Die Einigung zwischen den Ländern ist das eigentliche Problem. Wenn sie
nicht zustande kommt, wird der Bund sich im Rahmen seiner
gesamtstaatlichen Verantwortung auf das Notwendige beschränken. Die
Probleme der großen Zahlerländer gehören nicht dazu. Sie müssen dann
selbst eine Lösung suchen.
Was geht in Ihnen vor, wenn Sie die Nachrichten vom Betrug mit Abgaswerten bei VW verfolgen?
Es ist wiederum die Erfahrung, wie wir sie schon bei den Finanzmärkten
gemacht haben. Der globale Wettbewerb ist, wenn man auf dem Weltmarkt
erfolgreich sein will, unglaublich brutal. Alle wollen die Größten sein.
Spielt Gier auch eine Rolle?
Auch das. Nicht nur unter den Banken. Es ist auch die Gier nach Ruhm,
nach Anerkennung.

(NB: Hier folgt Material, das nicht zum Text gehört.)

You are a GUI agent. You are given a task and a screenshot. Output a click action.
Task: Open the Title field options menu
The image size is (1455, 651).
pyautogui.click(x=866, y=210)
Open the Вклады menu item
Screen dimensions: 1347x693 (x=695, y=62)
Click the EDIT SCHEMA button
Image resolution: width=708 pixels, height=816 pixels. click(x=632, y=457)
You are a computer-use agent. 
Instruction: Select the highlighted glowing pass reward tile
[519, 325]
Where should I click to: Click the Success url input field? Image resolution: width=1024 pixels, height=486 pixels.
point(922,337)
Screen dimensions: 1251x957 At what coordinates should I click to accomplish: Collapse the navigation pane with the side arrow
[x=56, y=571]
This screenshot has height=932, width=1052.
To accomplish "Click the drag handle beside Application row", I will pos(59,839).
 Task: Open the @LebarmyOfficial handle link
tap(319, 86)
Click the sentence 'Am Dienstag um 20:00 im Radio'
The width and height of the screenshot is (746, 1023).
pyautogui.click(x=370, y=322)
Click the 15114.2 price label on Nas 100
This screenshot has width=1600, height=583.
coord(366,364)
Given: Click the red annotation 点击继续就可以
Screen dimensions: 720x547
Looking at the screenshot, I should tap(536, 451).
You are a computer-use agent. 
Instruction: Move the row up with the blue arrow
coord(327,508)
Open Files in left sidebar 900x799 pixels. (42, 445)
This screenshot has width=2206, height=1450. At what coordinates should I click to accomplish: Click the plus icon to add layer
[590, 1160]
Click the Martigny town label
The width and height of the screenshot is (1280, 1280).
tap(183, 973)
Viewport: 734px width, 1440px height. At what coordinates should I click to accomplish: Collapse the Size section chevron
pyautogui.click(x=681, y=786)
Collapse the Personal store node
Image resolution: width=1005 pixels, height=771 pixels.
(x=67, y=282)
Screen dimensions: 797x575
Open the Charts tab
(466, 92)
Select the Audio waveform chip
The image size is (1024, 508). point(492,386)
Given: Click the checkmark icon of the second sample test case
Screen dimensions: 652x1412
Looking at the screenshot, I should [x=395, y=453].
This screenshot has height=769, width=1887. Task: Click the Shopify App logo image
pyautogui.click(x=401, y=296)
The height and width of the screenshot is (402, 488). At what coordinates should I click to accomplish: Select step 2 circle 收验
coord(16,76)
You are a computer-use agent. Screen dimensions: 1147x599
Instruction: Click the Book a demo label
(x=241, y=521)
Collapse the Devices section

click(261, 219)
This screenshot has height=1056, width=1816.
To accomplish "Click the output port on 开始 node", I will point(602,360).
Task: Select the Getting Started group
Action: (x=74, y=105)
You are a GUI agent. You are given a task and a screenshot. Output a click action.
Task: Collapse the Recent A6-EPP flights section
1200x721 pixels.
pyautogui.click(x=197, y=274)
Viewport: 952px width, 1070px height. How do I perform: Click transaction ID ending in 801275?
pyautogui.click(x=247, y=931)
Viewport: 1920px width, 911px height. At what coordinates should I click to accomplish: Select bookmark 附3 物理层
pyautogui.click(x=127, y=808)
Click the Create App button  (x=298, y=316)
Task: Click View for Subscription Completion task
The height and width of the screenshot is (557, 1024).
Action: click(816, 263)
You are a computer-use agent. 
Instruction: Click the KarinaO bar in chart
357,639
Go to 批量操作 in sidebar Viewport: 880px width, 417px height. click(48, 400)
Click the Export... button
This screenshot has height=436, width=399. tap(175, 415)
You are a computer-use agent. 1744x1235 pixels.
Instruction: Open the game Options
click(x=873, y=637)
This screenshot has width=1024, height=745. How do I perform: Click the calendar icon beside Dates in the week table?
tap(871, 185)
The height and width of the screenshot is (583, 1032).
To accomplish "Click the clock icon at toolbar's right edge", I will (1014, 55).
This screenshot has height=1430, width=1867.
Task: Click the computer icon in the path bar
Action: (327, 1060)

Man steht fassungslos davor und sieht doch immer
wieder, wie das endet.
Gefährdet der Betrug bei VW den Standort Deutschland?
Nein. Wir werden auch aus dieser Krise stärker herauskommen. Wir lernen
aus Krisen. VW wird am Ende nicht mehr das sein, was es war. Da wird
sich strukturell viel ändern. Der Staat sollte aber nicht glauben, er
könnte alles besser machen als die Wirtschaft.
Interview: Udo Röbel und Dieter Wonka
Wolfgang Schäuble (73) hat als Innenminister der Bundesrepublik 1990 die Verhandlungen mit der DDR zum Einigungsvertrag geführt. Eine Woche nach der Wiedervereinigung wurde der Christdemokrat bei einem Attentat schwer verletzt. Der heutige Finanzminister ist der dienstälteste Bundestagsabgeordnete in der Geschichte der Bundesrepublik.